What you write must match the records exactly, except for the images, which are left out.

DATA EXTRACT:

■ ■ ■ ■ ■

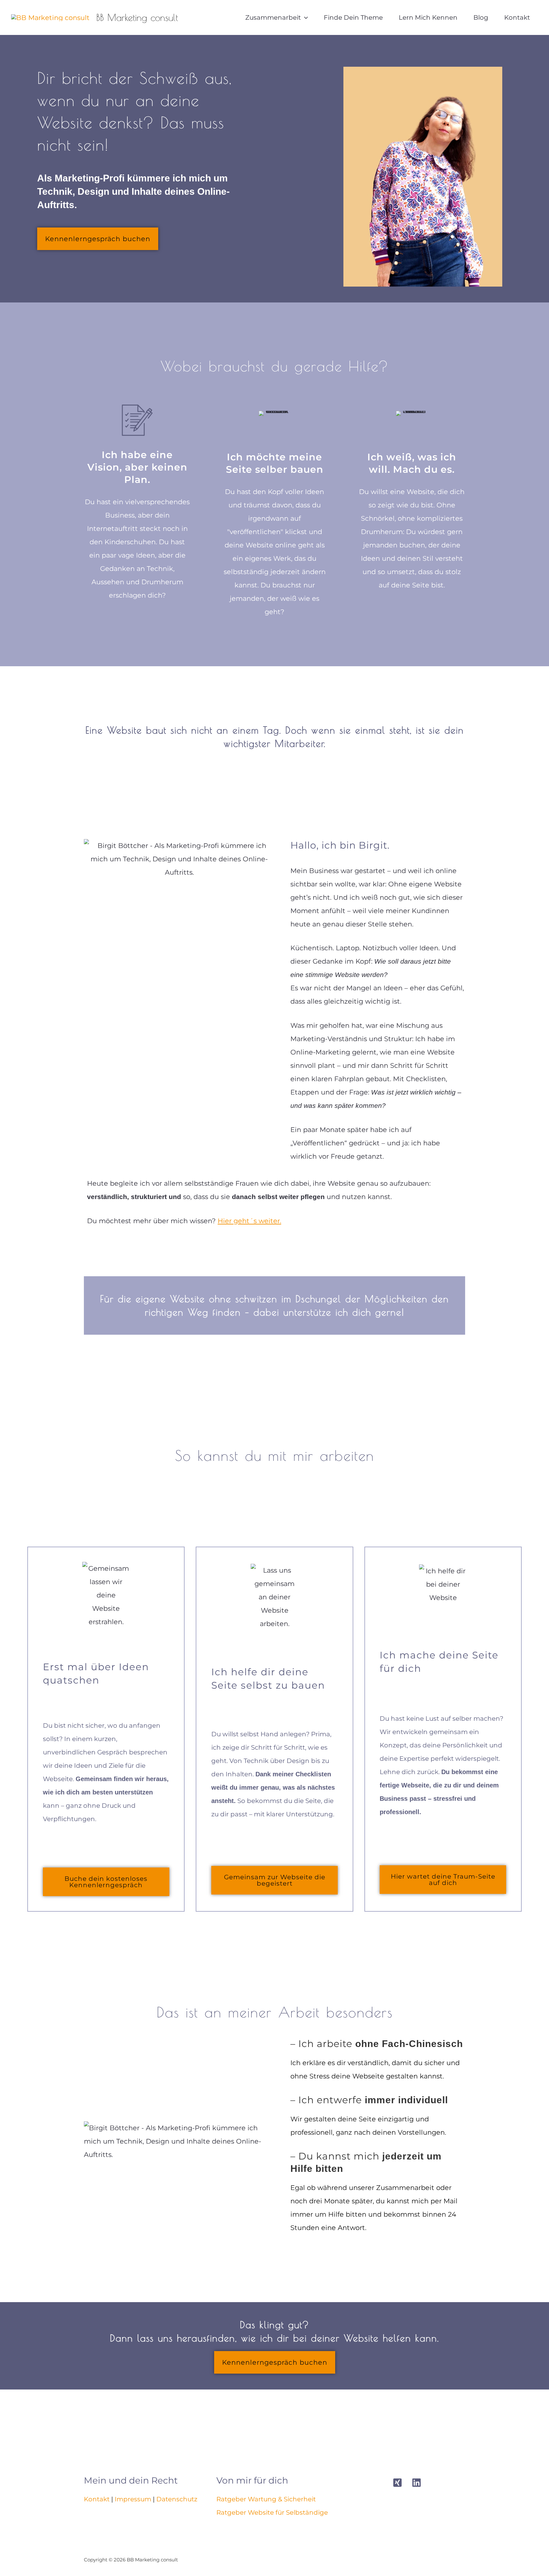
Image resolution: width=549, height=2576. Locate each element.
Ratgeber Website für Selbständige (272, 2512)
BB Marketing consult (137, 17)
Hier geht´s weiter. (249, 1221)
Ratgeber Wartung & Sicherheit (266, 2499)
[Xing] (397, 2482)
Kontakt (97, 2499)
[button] (304, 17)
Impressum (133, 2499)
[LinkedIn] (416, 2482)
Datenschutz (176, 2499)
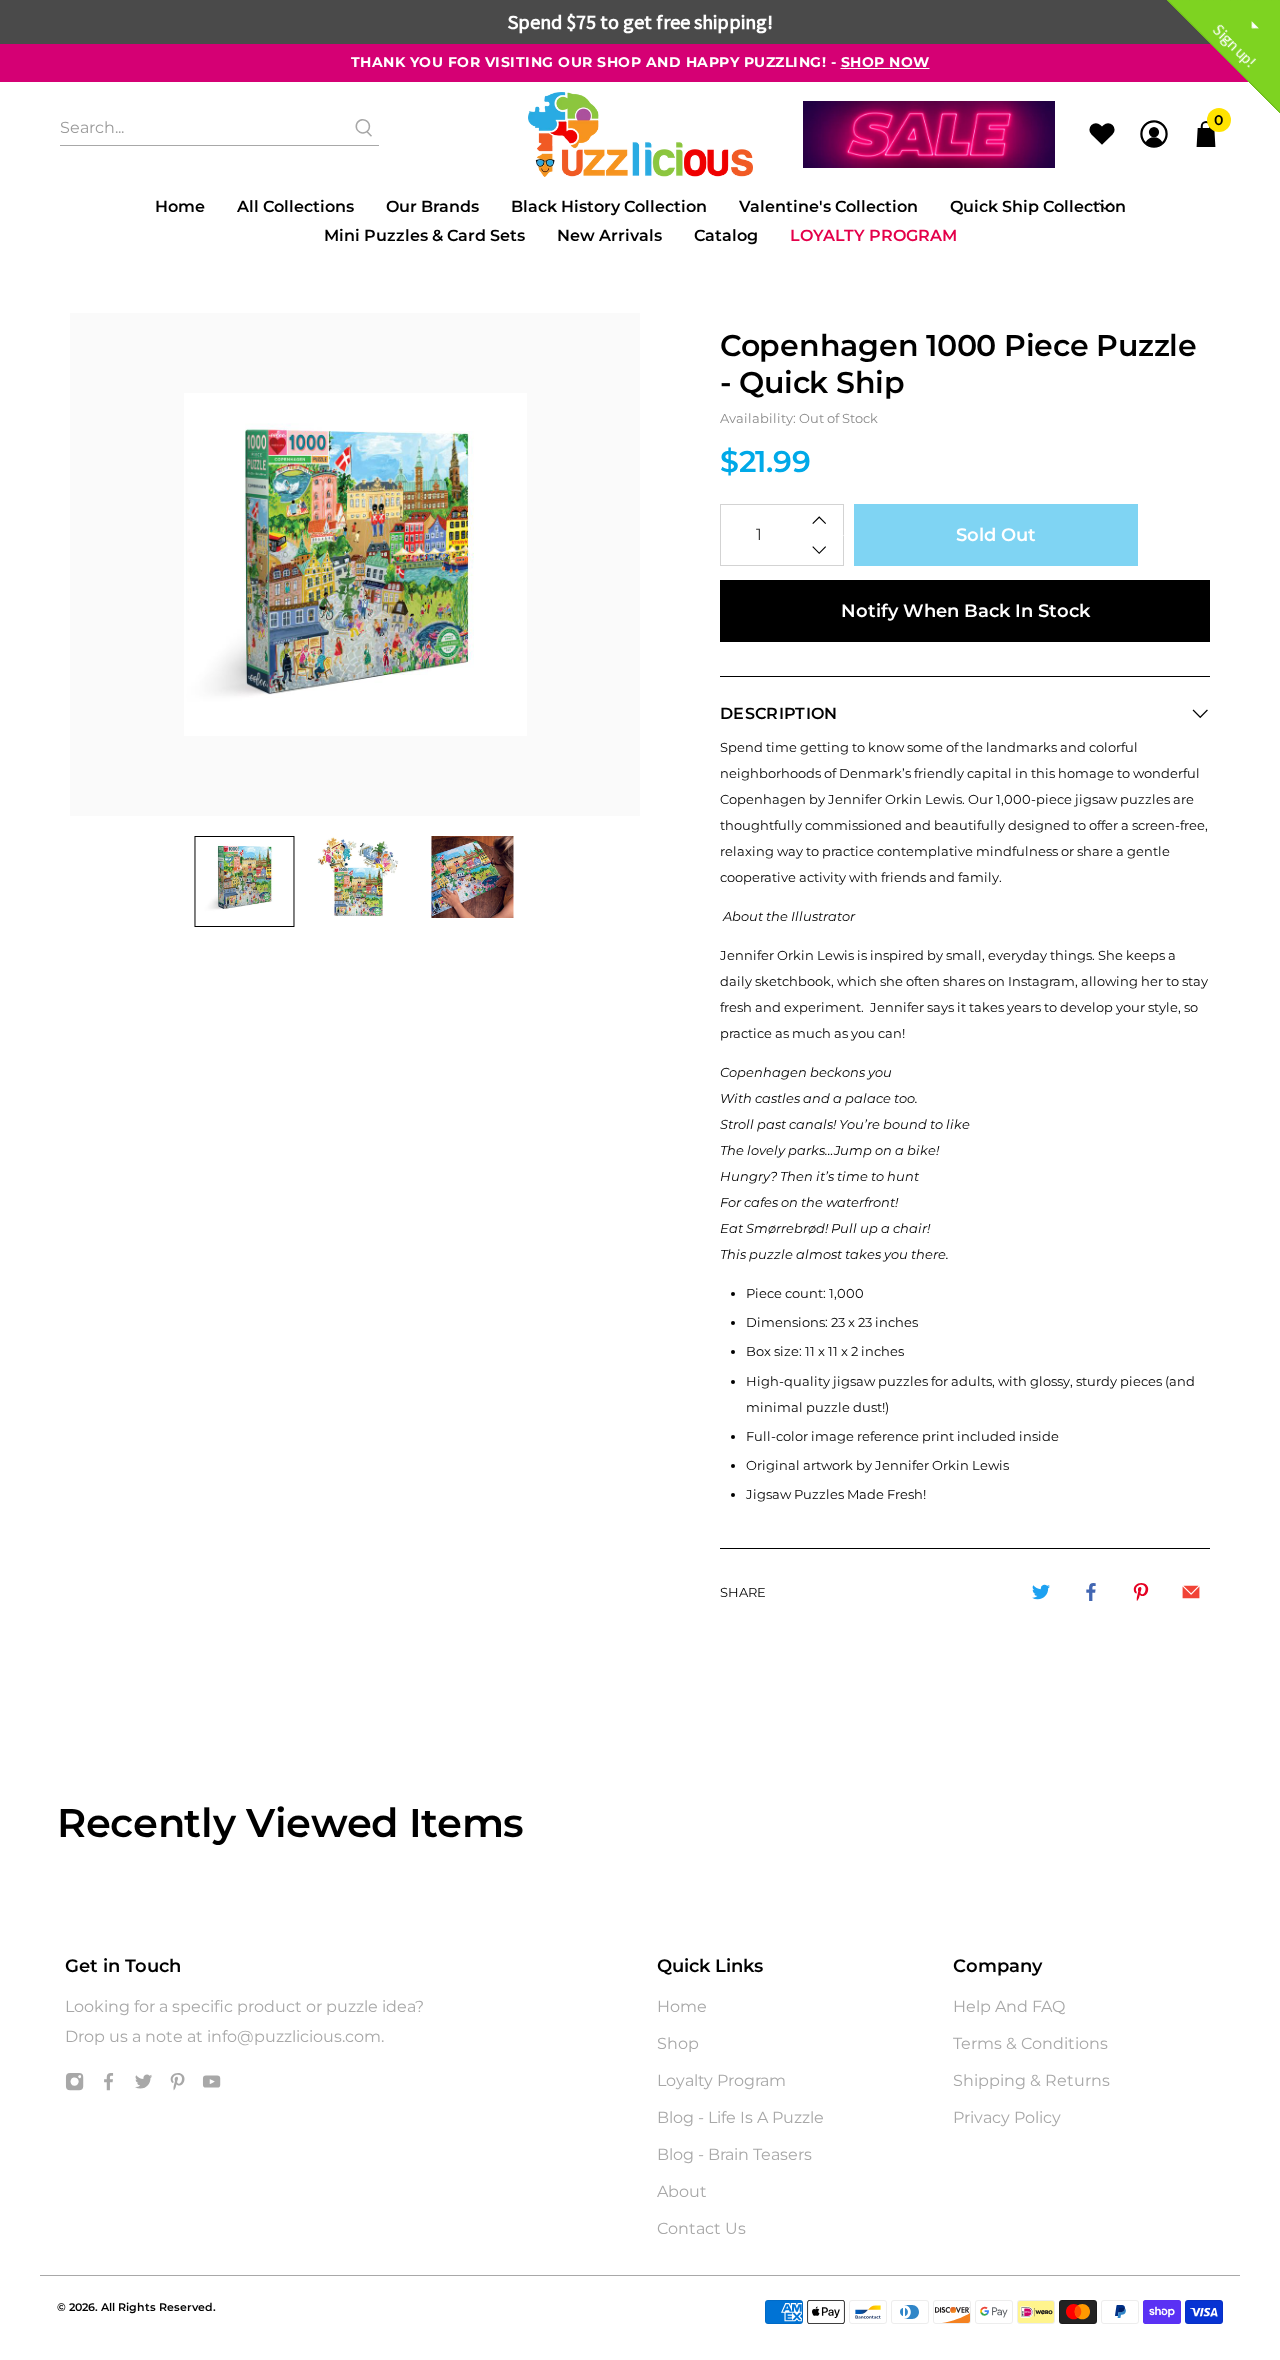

■ ■ ■ ■ ■

SOLUTION TO THE EXERCISE:
Image resolution: width=549, height=2576. Locate each element.
Ratgeber Website für Selbständige (272, 2512)
BB Marketing consult (137, 17)
Hier geht´s weiter. (249, 1221)
Ratgeber Wartung & Sicherheit (266, 2499)
[Xing] (397, 2482)
Kontakt (97, 2499)
[button] (304, 17)
Impressum (133, 2499)
[LinkedIn] (416, 2482)
Datenschutz (176, 2499)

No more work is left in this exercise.